Guest OpEd: Senator Jenkins’ Prison BoonDoggle

By: June Taylor

When it comes to Real Estate deals, we have a very skilled bunch of legislators.  The developer’s blue ribbon for this Legislative Session goes to Sen. Scott Jenkins, R-Plain City , for SB72S4 which would use the Prison Redevelopment and Development Authority (PRADA), set up by the Legislature last year, to invite and choose proposals to tear down the existing prison in Draper and build a new one someplace else on less desirable real estate.  A new stealth addition to the bill would allow private prison companies to operate the new prison.   If Utah follows the pattern of other states which have adopted the privatization model, then we can expect incarceration rates to remain high and probably increase.  It costs $35,000 to $65,000 per prisoner per year to keep an inmate at the Draper prison.  Utah’s indeterminate sentencing and indeterminate parole allows wide latitude for manipulating the inmate population to keep a full house at Draper. Anyone versed in business models can see that it is to the advantage of a private prison operator to keep occupancy rates up.  This incentive is entirely at odds with the financial interests of state taxpayers.
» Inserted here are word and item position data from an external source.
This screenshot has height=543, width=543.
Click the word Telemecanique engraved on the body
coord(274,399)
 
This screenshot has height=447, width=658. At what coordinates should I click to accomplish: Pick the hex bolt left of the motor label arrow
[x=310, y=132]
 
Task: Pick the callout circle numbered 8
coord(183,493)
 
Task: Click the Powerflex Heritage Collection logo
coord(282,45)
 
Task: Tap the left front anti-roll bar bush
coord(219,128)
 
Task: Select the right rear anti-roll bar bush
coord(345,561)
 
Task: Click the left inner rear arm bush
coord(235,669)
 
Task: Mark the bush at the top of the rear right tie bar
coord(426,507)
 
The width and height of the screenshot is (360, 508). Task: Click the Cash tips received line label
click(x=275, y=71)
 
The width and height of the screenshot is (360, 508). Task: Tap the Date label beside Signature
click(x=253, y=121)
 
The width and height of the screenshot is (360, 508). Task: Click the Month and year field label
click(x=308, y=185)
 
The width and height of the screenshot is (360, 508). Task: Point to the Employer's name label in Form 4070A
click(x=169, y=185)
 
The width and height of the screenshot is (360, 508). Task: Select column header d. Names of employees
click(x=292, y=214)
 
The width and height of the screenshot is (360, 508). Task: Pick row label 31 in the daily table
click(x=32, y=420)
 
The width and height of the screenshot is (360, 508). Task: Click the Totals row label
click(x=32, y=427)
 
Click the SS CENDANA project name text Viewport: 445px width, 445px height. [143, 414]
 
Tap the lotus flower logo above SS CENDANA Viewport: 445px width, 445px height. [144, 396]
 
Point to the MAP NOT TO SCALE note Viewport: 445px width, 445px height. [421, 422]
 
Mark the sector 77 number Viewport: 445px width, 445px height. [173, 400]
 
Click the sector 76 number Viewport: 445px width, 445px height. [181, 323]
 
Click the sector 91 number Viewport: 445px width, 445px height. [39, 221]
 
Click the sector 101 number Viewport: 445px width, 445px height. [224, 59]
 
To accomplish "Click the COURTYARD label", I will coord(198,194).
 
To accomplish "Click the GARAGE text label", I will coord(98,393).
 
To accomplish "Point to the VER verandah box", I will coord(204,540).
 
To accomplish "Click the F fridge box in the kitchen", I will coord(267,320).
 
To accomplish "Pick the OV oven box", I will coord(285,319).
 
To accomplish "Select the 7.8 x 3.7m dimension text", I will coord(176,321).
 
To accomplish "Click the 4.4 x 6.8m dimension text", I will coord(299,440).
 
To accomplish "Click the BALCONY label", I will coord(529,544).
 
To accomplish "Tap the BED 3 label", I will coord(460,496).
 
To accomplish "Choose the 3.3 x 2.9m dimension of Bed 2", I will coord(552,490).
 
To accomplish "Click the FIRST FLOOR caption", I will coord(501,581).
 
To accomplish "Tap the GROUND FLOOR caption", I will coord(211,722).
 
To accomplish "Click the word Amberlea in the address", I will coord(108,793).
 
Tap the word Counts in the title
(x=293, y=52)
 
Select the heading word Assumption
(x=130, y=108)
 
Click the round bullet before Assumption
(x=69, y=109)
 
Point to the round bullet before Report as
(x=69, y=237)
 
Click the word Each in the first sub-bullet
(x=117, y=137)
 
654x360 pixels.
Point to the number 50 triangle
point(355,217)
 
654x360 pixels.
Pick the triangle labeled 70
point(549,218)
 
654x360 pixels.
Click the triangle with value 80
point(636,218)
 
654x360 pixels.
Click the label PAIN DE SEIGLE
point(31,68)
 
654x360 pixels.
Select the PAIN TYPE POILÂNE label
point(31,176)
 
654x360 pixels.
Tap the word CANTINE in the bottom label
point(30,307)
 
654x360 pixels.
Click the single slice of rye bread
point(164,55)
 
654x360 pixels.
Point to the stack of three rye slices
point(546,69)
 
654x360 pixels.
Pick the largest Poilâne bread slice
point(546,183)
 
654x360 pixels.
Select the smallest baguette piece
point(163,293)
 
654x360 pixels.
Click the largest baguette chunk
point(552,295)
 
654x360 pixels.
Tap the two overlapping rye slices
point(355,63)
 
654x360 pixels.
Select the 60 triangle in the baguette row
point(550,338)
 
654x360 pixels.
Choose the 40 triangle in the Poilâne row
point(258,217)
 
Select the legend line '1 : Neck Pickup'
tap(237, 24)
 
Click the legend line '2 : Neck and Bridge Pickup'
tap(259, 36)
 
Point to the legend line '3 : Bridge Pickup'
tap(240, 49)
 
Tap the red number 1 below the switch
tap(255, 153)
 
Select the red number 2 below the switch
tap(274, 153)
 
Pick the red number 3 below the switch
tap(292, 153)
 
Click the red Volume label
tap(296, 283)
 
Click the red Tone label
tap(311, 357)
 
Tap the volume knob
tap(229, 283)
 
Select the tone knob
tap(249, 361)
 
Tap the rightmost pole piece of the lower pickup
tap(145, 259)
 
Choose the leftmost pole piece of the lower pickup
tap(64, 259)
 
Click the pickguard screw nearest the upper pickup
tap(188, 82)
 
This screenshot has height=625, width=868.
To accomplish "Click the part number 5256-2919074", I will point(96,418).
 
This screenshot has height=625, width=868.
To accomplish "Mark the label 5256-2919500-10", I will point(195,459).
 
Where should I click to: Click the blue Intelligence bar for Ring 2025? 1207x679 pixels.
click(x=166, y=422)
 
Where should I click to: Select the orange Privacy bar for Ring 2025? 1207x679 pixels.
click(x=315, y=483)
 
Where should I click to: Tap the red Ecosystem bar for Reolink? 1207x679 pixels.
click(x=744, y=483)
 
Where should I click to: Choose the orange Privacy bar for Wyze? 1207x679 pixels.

Keep in mind that most inmates eventually are released.  Many are released into a parole system that actually drives a recidivism cycle, by using a combination of extended parole times and harsh regulations for parole violation.  There are no scientific data that show that such a parole system provides any social benefit beyond job security for those who work in the parole and prison system.  There is ample data showing the damage done to society, families and individuals by using prisons to incarcerate the mentally ill and the addicted, instead of sending them to effective treatment programs, at a fraction of the cost.

So why would our famously frugal Legislator propose such a prison boondoggle?  If PRADA cannot cover the costs of tearing down and “developing” the Draper prison site, which sits on 625 acres of prime real estate, then the excess costs can be passed on to taxpayers, under current Utah law and SB72S4.  After taxpayers pay for the demolition and “development” to make this juicy addition to the public trough, the 40% of our Legislators who are developers and their cronies will have a banquet at taxpayer expense.  There are clear conflicts of interest between Senators and Representatives who are in the business of real estate development, but these go unchallenged. The [Salt Lake] Tribune noted this on March 5: “Senate President Wayne Niederhauser, R-Sandy, was among the 19 senators who voted for the bill. Niederhauser acknowledged last week his real estate development business owns a housing project four miles from the current prison but denied any conflict of interest or potential benefit.”

SB72S4 is bad fiscal policy and bad prison policy.  It will burden our state with incentives to keep incarceration rates high, diverting money from attacking the major problems leading to imprisonment: mental illness and addiction.  After all, if the issue is jobs to be created, spending money on mental health facilities and treatment programs for addicts – at a fraction of the cost of incarceration -would produce not only jobs in these facilities and programs, but also convert the majority of potential inmates into productive members of communities. It is time to call our Legislators to account for their self-interested pursuit of gain for their businesses, at continuing expense to Utah taxpayers and communities.